_WORK INSTRUCTION_: Go through the records below and report each line with "computer" in it.

━━ MATERIAL SUPPLIED ━━

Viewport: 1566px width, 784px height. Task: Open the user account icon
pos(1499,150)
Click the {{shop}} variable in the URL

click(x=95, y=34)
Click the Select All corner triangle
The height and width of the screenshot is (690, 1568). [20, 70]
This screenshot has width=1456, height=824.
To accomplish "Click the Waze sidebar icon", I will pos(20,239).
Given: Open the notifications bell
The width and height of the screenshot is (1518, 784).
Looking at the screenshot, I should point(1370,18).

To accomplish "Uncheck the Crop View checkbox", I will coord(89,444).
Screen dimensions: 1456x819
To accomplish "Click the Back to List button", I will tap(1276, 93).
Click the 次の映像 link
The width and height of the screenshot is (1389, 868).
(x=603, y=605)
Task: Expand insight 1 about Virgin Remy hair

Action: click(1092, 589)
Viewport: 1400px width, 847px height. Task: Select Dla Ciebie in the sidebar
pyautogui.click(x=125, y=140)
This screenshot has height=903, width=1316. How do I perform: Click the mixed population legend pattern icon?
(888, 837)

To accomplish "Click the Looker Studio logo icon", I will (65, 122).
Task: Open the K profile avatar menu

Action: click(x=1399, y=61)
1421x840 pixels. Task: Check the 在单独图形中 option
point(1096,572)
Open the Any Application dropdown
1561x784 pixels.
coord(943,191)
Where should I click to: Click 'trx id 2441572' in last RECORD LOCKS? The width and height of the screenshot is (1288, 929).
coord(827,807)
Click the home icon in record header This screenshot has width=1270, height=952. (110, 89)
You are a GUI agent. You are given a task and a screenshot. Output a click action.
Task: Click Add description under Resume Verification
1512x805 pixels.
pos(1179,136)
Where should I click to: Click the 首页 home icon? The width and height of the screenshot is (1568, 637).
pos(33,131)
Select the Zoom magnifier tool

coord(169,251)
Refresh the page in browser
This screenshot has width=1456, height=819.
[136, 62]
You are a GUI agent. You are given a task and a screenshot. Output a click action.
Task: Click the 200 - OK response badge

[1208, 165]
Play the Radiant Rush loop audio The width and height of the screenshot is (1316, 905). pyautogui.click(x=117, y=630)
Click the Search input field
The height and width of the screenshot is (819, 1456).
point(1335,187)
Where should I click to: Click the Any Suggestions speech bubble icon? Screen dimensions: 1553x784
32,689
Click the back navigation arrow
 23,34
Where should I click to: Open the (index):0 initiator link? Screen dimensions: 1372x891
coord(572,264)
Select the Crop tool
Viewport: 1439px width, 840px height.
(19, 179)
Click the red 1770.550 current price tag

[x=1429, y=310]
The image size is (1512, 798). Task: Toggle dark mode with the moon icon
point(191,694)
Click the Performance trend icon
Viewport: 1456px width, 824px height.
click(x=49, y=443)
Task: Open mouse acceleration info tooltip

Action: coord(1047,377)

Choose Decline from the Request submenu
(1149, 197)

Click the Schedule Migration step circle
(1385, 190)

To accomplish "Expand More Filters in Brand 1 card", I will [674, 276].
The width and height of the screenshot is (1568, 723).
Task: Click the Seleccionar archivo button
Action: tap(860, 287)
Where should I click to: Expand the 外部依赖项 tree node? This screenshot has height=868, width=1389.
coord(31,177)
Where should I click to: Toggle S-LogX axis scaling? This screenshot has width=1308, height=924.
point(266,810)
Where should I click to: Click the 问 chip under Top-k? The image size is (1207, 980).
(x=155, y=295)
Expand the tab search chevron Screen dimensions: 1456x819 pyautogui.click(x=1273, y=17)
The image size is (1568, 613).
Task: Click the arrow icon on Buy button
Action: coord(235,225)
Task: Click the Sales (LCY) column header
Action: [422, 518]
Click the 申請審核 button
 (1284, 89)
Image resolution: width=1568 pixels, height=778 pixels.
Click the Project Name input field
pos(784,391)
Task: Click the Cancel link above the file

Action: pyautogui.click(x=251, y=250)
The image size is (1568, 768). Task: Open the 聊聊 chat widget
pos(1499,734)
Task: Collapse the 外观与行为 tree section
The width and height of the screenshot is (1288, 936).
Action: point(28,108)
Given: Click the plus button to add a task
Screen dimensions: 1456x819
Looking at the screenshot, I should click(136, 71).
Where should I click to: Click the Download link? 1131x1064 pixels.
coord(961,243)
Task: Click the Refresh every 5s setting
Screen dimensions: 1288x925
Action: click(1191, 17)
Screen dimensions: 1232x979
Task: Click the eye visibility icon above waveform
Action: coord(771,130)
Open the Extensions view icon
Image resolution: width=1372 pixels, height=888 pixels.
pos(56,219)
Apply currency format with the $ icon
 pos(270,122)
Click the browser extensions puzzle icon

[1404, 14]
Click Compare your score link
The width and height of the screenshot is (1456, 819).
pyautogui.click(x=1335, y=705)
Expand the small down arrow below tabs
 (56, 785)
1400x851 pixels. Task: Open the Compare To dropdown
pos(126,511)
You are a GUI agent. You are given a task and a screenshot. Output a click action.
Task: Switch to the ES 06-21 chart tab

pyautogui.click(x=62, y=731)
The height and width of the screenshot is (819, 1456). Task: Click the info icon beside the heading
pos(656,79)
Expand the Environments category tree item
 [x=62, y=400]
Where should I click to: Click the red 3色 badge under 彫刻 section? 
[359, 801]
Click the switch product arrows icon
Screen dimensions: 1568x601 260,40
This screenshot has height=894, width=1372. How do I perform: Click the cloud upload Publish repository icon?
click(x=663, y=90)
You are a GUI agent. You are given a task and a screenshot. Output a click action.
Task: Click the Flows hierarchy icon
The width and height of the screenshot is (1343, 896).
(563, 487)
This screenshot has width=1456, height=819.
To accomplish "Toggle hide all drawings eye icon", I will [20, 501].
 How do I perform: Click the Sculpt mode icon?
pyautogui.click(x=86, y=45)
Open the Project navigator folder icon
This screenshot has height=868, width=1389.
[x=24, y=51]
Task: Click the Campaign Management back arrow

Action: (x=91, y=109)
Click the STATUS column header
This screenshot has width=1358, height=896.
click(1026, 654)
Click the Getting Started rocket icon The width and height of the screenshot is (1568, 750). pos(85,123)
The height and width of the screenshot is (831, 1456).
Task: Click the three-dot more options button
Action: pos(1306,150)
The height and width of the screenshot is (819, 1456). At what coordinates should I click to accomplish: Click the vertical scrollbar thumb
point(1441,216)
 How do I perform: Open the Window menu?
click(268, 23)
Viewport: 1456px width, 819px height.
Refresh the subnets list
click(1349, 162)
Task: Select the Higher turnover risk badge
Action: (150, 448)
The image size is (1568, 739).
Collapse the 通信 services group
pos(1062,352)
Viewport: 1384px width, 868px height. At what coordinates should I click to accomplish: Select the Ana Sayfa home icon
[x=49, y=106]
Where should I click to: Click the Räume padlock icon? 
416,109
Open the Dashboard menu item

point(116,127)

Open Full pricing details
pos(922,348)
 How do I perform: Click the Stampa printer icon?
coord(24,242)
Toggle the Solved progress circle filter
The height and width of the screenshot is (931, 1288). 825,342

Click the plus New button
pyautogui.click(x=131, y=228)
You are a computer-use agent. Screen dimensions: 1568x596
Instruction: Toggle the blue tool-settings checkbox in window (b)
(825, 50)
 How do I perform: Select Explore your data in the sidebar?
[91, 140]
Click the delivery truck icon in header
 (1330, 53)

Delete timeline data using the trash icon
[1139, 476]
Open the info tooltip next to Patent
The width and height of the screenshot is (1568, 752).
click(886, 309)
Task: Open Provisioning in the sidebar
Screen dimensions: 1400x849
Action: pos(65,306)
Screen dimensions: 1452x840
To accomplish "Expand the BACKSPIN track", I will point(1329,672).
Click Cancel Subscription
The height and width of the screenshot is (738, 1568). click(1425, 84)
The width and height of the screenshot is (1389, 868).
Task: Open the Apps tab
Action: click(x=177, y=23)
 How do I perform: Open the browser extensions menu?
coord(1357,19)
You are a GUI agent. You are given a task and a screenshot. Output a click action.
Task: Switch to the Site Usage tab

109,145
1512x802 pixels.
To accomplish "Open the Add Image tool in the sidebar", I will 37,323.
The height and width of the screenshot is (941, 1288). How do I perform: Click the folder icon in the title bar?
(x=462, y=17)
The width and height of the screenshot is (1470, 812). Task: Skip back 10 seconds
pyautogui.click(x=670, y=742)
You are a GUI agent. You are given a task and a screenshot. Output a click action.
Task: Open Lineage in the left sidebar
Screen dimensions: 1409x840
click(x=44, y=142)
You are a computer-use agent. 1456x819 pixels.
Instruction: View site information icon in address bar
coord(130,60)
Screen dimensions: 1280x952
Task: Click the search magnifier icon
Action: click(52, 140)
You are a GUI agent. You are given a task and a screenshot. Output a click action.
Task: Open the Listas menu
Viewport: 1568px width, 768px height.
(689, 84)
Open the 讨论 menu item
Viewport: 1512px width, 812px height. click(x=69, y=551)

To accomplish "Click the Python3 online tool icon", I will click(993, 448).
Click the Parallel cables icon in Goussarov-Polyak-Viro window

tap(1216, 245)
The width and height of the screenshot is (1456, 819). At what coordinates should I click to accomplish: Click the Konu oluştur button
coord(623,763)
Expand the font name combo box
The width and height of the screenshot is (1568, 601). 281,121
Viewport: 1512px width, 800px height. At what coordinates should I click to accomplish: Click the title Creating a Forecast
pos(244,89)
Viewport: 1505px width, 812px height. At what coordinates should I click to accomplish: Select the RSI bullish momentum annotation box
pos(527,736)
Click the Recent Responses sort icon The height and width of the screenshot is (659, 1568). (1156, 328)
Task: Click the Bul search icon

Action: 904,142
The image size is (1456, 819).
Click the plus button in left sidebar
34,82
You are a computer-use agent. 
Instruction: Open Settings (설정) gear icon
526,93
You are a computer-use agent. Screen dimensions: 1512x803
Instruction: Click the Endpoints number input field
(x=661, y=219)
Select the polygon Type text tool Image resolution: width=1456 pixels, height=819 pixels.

━━━

_FINAL ANSWER_:
You are a computer-use agent. Screen dimensions: 1568x596
You are a computer-use agent. 1456x819 pixels.
You are a computer-use agent. 
You are a computer-use agent. Screen dimensions: 1512x803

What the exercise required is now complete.